REQUIRED WORK - Once you reach the line containing "The image size is (1074, 784)." in the entries below, write out that line and each one after it down to the line containing "You are a computer-use", exactly and with nothing added.
=== RECORDS FOR THIS TASK ===
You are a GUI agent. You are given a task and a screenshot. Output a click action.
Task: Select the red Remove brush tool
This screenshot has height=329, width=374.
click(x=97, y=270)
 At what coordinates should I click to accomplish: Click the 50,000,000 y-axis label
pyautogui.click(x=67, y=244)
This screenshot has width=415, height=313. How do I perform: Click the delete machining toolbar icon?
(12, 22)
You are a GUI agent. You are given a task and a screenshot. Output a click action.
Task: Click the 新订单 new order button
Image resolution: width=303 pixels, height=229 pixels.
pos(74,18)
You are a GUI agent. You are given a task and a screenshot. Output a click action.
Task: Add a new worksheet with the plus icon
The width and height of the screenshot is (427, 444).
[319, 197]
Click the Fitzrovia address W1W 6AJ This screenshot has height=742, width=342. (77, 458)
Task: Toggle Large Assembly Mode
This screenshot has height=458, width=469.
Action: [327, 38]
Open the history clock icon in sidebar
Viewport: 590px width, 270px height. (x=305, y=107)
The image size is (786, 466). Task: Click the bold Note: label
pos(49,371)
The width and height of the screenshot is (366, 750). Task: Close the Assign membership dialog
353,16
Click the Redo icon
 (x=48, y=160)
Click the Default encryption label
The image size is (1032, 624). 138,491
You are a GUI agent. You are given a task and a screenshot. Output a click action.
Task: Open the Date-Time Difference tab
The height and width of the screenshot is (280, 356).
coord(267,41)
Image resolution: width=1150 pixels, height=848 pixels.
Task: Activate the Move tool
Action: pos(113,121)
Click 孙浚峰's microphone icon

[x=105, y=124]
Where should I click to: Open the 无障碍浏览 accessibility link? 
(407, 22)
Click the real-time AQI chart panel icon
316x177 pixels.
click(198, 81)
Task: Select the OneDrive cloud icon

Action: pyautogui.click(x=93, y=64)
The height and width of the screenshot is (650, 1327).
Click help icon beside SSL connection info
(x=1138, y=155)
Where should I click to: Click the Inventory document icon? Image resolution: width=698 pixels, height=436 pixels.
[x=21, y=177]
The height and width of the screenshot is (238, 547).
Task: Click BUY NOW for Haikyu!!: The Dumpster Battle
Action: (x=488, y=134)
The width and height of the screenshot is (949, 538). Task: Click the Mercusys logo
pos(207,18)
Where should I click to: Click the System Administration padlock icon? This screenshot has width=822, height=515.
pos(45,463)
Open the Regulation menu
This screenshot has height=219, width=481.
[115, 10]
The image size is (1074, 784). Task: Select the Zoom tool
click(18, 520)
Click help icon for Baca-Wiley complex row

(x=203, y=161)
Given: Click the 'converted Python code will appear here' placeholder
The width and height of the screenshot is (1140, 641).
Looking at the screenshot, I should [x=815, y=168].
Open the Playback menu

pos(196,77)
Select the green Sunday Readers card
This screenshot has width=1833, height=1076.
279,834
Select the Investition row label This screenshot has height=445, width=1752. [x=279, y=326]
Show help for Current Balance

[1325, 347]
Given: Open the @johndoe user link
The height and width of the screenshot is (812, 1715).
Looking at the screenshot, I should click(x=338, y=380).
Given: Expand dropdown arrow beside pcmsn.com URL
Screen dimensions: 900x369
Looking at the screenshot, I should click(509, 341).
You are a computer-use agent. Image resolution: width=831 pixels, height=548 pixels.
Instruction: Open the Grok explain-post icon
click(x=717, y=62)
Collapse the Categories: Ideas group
===
ANSWER TO THE EXERCISE -
The image size is (1074, 784). Task: Select the Zoom tool
click(18, 520)
Click help icon for Baca-Wiley complex row

(x=203, y=161)
Given: Click the 'converted Python code will appear here' placeholder
The width and height of the screenshot is (1140, 641).
Looking at the screenshot, I should [x=815, y=168].
Open the Playback menu

pos(196,77)
Select the green Sunday Readers card
This screenshot has width=1833, height=1076.
279,834
Select the Investition row label This screenshot has height=445, width=1752. [x=279, y=326]
Show help for Current Balance

[1325, 347]
Given: Open the @johndoe user link
The height and width of the screenshot is (812, 1715).
Looking at the screenshot, I should click(x=338, y=380).
Given: Expand dropdown arrow beside pcmsn.com URL
Screen dimensions: 900x369
Looking at the screenshot, I should click(509, 341).
You are a computer-use agent. Image resolution: width=831 pixels, height=548 pixels.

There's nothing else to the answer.